Prince Edward County is a confidence that boaters share with a few tourists and the locals, but it has yet to become a major tourist draw.  It’s very close to the mainland; only the Murray Canal, the Bay of Quinte and its associated waters separate it from the rest of Ontario, but it’s the largest island in Lake Ontario and comes with all the wonders that islands develop. “The County” has only been an island since 1889 when the five miles of the Murray Canal was completed; prior to that it was a peninsula, but we’ll cut some slack on that.

Today, Prince Edward County is booming with wineries, shops and charming towns but has (so far) managed to retain its rural charm. The main town in the County is Picton, a classically Ontario-esque community that completely retains its charm despite the rising tide of tourism and folks invading from the city. Adorable and historic, it has nonetheless avoided becoming Niagara-on-the-Lake so far, although getting there soon might be a good idea for those who prefer their destinations unspoiled.

Picton is roughly halfway between Belleville and Kingston down the inside protected channel the County creates, so whichever direction you’re headed in, it’s a fine overnight stop. Approaching down Long Reach, Picton Harbour is a pastoral delight that very likely doesn’t look too different from how it must have in the early 1900s when it was a centre of commerce and important port on the route west. The cement plant on the high western bank is a bit of a glaring reminder of progress, but otherwise the scene is unspoiled. Picton Harbour itself is as perfect a port as you can imagine and was very much on the schooner and steamship route back when coal ruled.

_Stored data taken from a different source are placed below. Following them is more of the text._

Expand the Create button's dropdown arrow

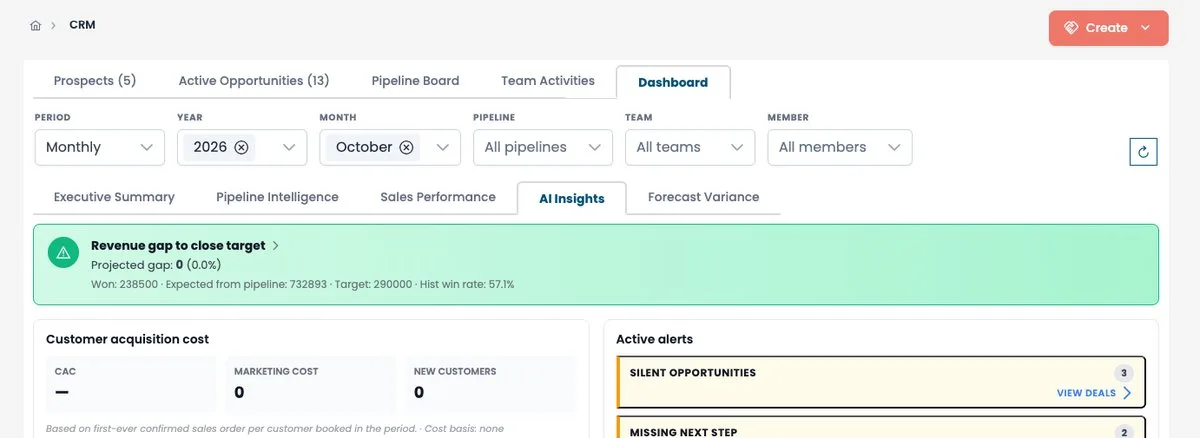(1146, 28)
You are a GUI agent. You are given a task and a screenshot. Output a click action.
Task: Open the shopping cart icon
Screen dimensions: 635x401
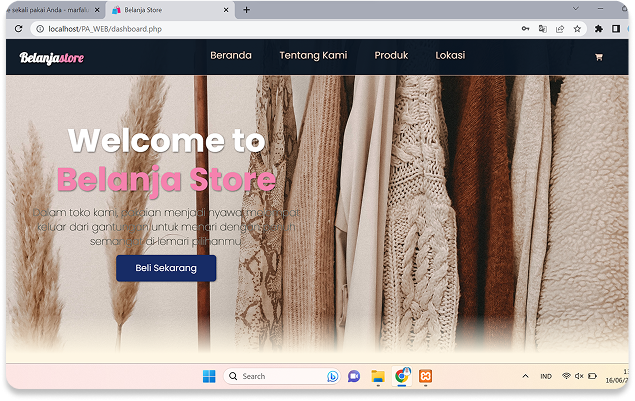click(598, 57)
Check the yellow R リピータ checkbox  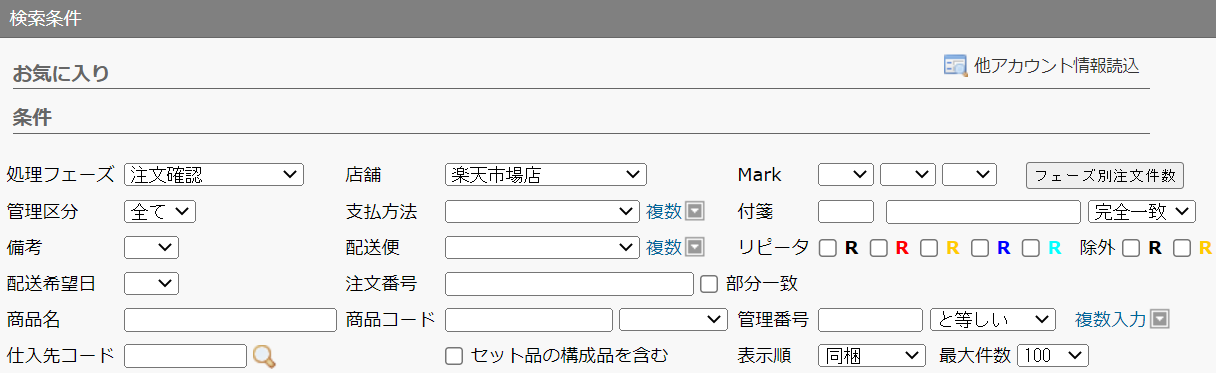pos(929,247)
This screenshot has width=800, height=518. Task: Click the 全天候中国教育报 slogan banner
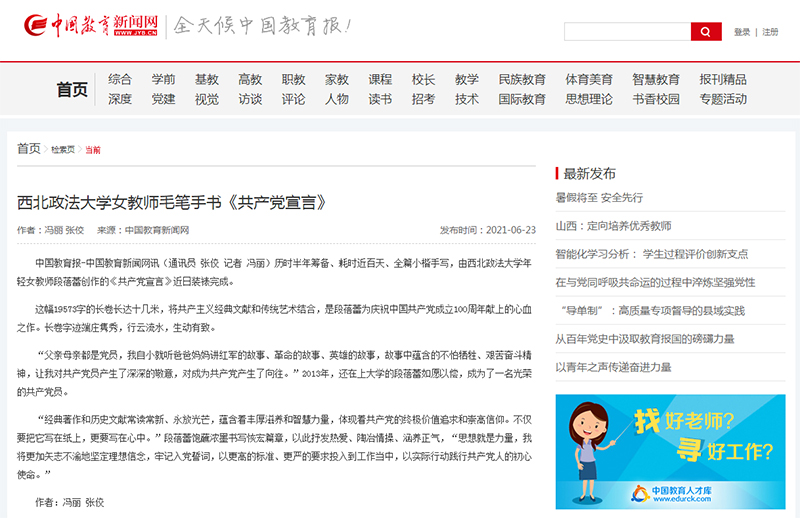(x=263, y=25)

Working past Chimney Point, the entrance to the very sheltered bay, Prince Edward Yacht Club on the starboard side is an obvious place to moor for a few nights. PEYC – the acronym is boldly on the roof of the clubhouse that dates from the ‘30s (although the club dates back to the 19th century).  The bay, now used almost exclusively by pleasure boaters, is dredged regularly so there’s lots of water.  There’s also quite a bit of cruising traffic so the club can be crowded in the summer – call ahead. There is other dockage available in the bay at the Government Pier just south of PEYC, at the Prince Edward Cruising Club, the Tip of the Bay Marina (there are  also some good launch ramps here, if you are of the trailer boat persuasion) and at the Picton Harbour Inn at the head of the bay. All are much in demand during the beautiful months as boaters wind their way to and from the 1,000 Islands.

PEYC is a very active club. It once boasted a very active 6-Metre fleet and still has weeknight club and distance racing, which I am sure visitors can join in. I am particularly attracted by the Waupoos Wabbit Wace, which appears to be both a Looney Tunes delight and an annual fun club race in May.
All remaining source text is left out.